As the scribes copied the original, they included the aleph-tau, but translators have left it out. (Interestingly, you can see the aleph-tau in the Hebrew Interlinear Bible, but it is after the word "created.") Putting it back in, it should read, "In the beginning God, the aleph and tau, created ..." The aleph and tau is equivalent to the Greek alpha and omega. Who in the Bible is often referred to as the Alpha and Omega? Jesus Christ, of course. God wanted to make sure that man understood that Jesus himself is the creator of the heavens and the earth.
That's why to think otherwise is blasphemous. That's why evolution is such a dangerous proposition for man to consider.

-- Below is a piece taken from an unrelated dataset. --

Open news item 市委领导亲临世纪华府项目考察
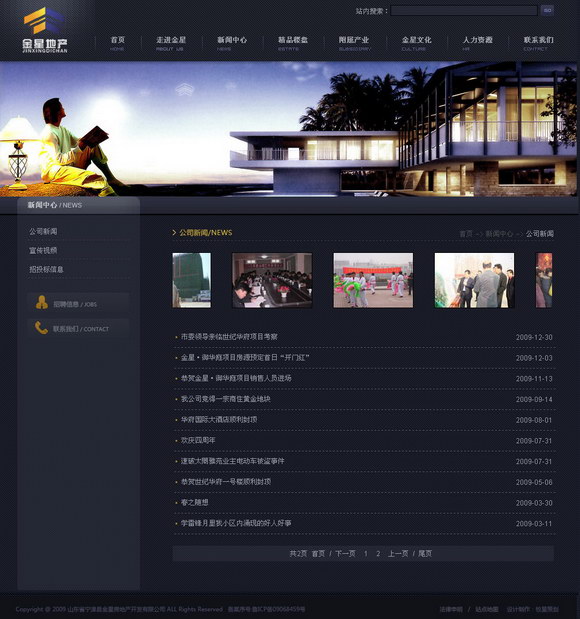This screenshot has height=619, width=580. tap(229, 337)
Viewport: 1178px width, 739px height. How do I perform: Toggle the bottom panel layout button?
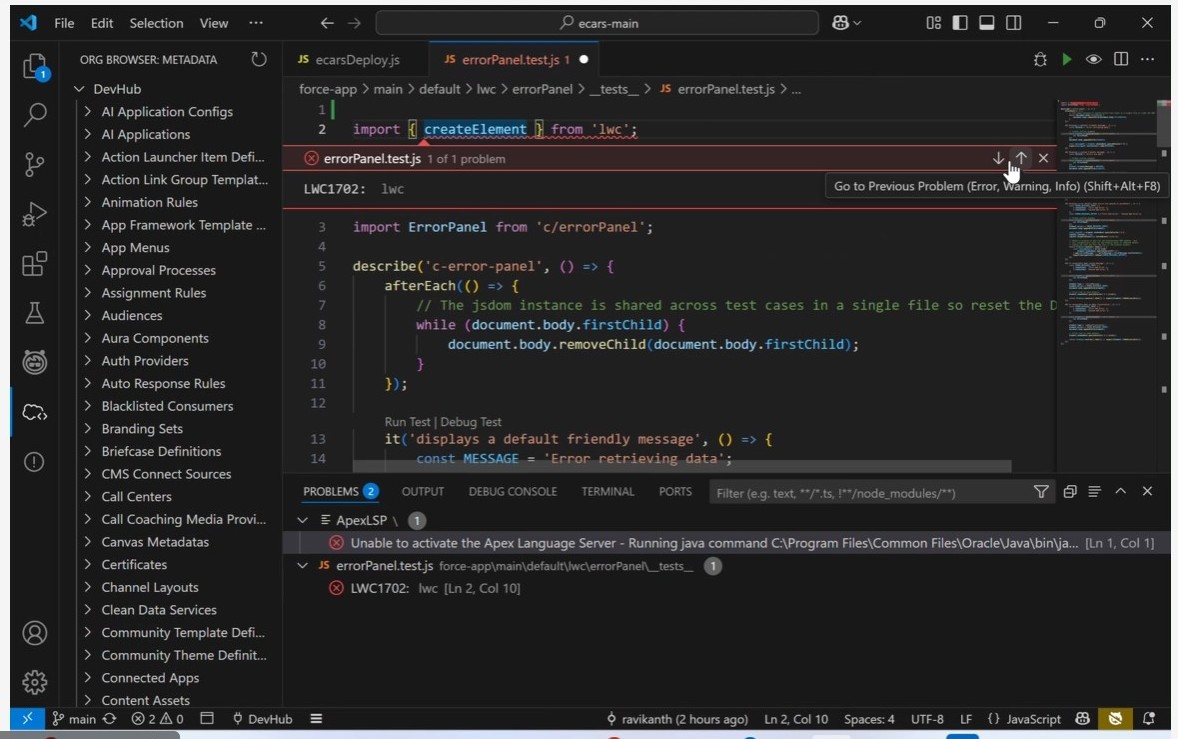(x=987, y=23)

[preach]One of Mr. Misser's favorite sayings is that if anyone has a problem with, "In the beginning God created the heavens and the earth," they have bigger problems than just not agreeing with the first few words in the Bible. It sets the stage for a belief and a worldview that leads ultimately away from eternity with Christ. Which, of course, is what we are seeing happen these days with the almost universal acceptance of the evolution philosophy.[/preach]
I read your "Tree of knowledge of good and evil" post. I had the same thought as I was reading it as 92q did. The way into the Garden was guarded by armed Cherubim. It seems unlikely that anyone would be able to enter the Garden, much less chop down the tree. I'll give that some thought.